[Opening RECORD SET section]
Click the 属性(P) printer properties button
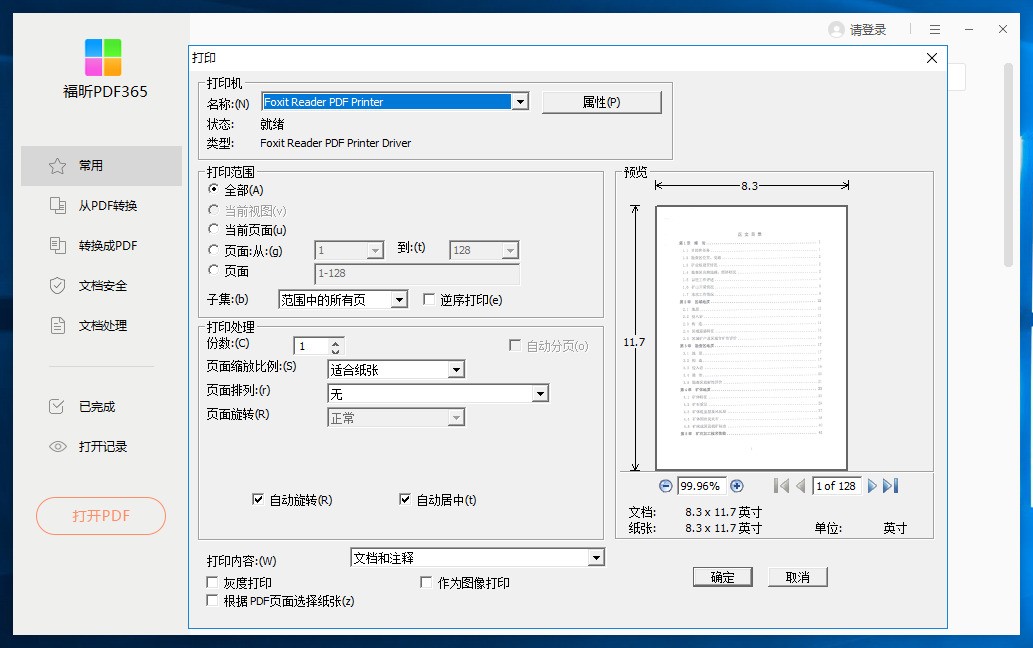tap(601, 101)
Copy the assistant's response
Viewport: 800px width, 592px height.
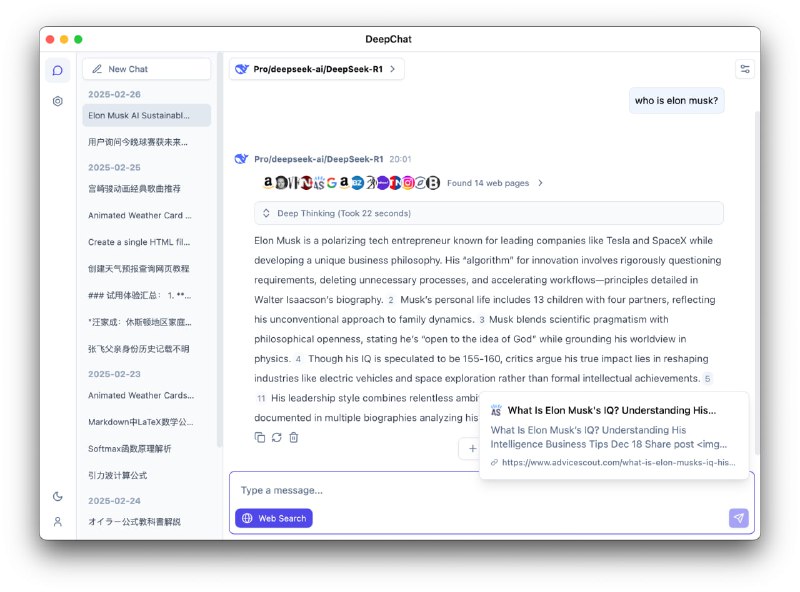[260, 437]
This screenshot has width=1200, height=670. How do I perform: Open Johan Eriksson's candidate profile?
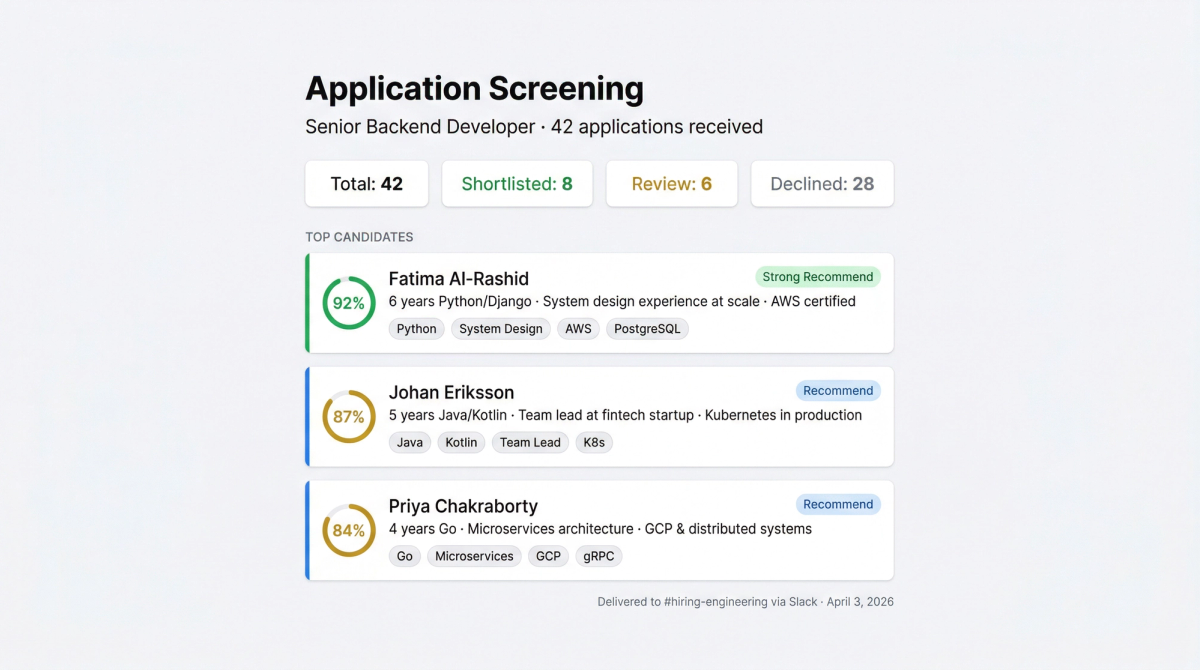pos(451,392)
[Closing RECORD SET section]
### PROMPT
Give back exactly the lines from the line with "Copy the assistant's response" through the end of the material above, inclusive, with no pictures.

### ANSWER BOX
Copy the assistant's response
Viewport: 800px width, 592px height.
[260, 437]
This screenshot has width=1200, height=670. How do I perform: Open Johan Eriksson's candidate profile?
pos(451,392)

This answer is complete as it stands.